■ **MATERIAL TO PROCESS**:
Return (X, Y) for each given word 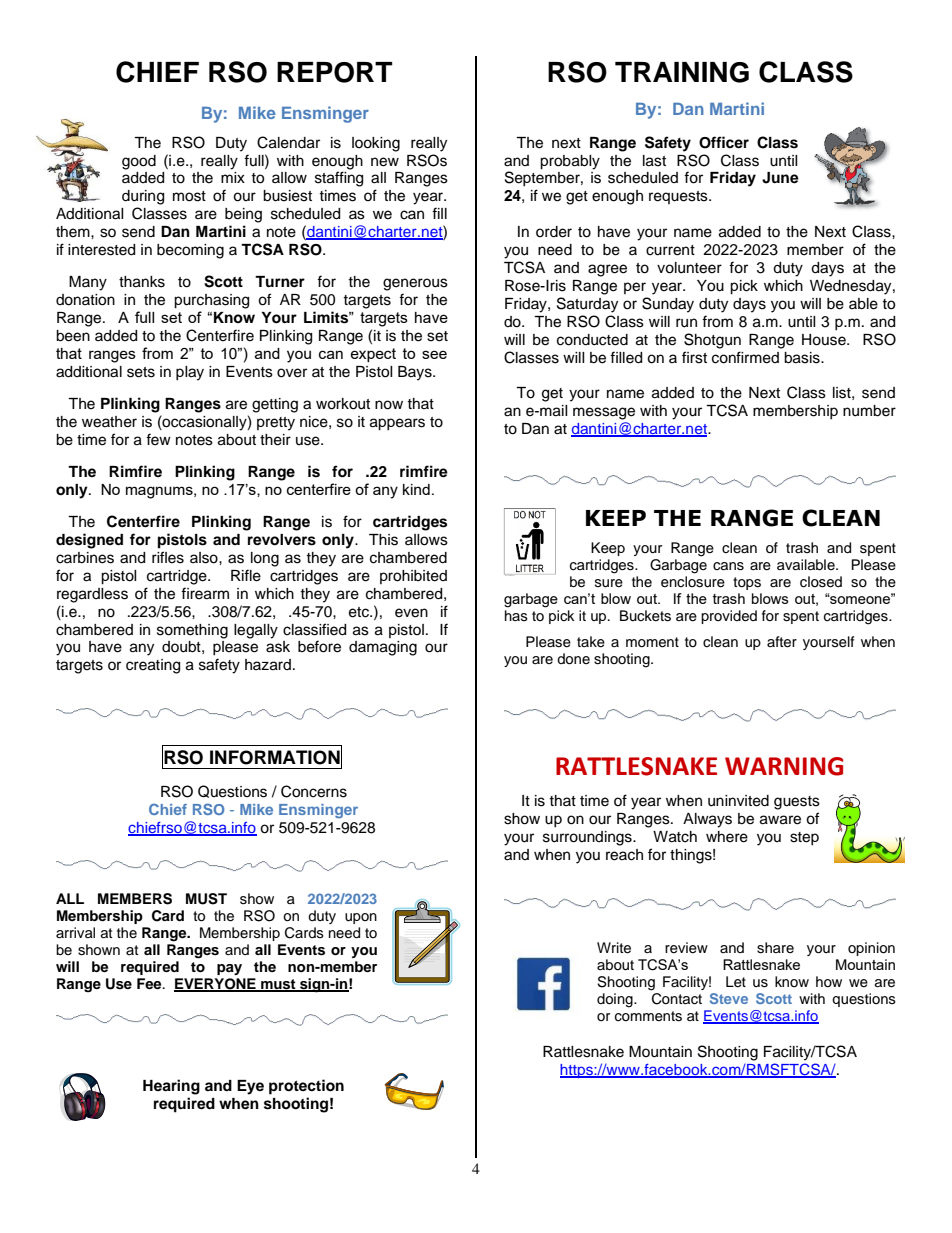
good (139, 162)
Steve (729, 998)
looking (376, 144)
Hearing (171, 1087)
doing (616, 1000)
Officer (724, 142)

---

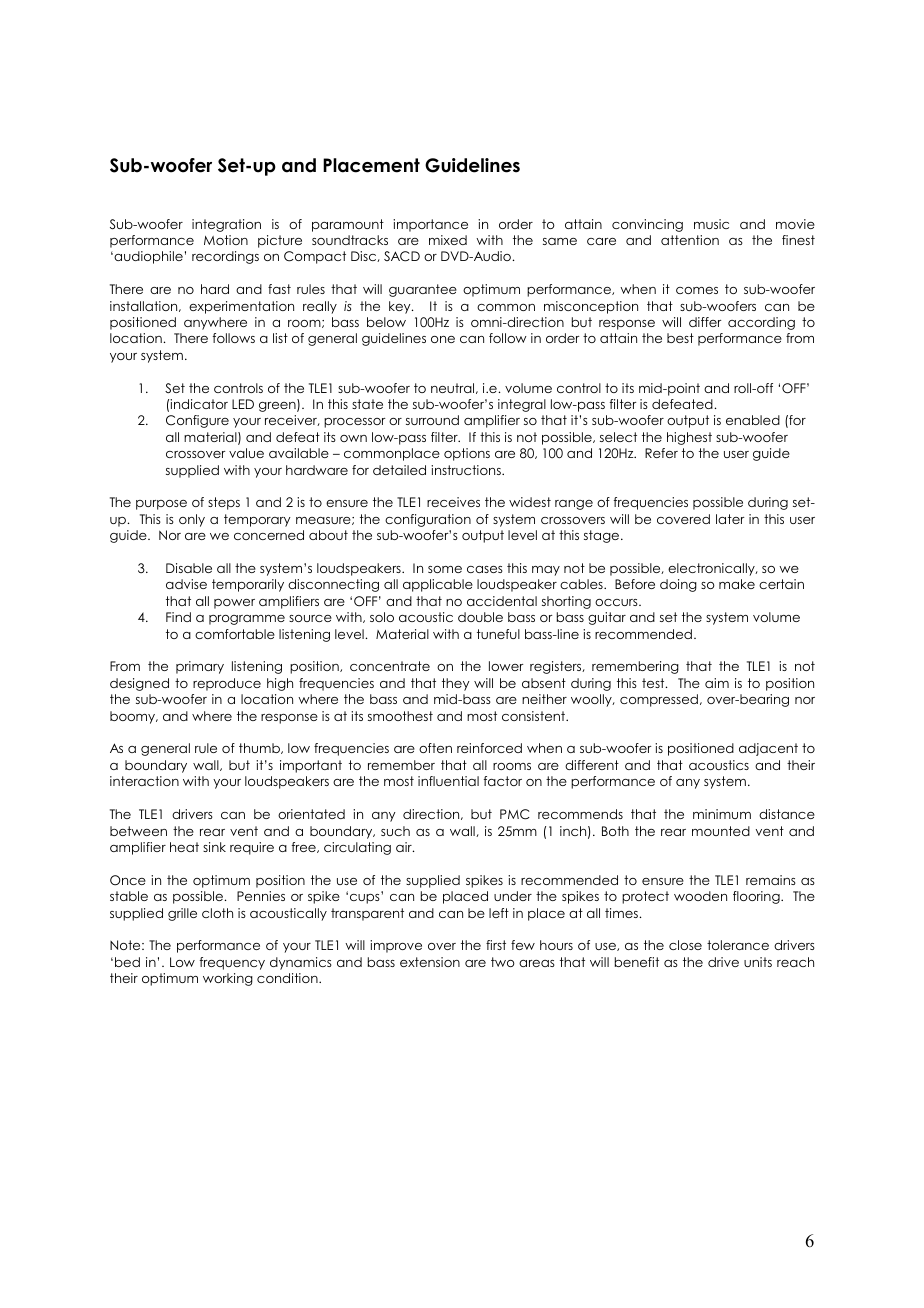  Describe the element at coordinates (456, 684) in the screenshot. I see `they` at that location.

■ **WHAT TO DO**: Please recast the listing as a two-column CSV with the headers "prompt" and "coordinates", starting with the line with "Return (X, Y) for each given word" and going on through the line with "Officer (724, 142)", giving one row for each text and its answer. Put each field in quotes, turn line breaks into spaces, and leave the pictures out.

■ **OUTPUT FOR THIS TASK**:
prompt,coordinates
"Return (X, Y) for each given word good","(139, 162)"
"Steve","(729, 998)"
"looking","(376, 144)"
"Hearing","(171, 1087)"
"doing","(616, 1000)"
"Officer","(724, 142)"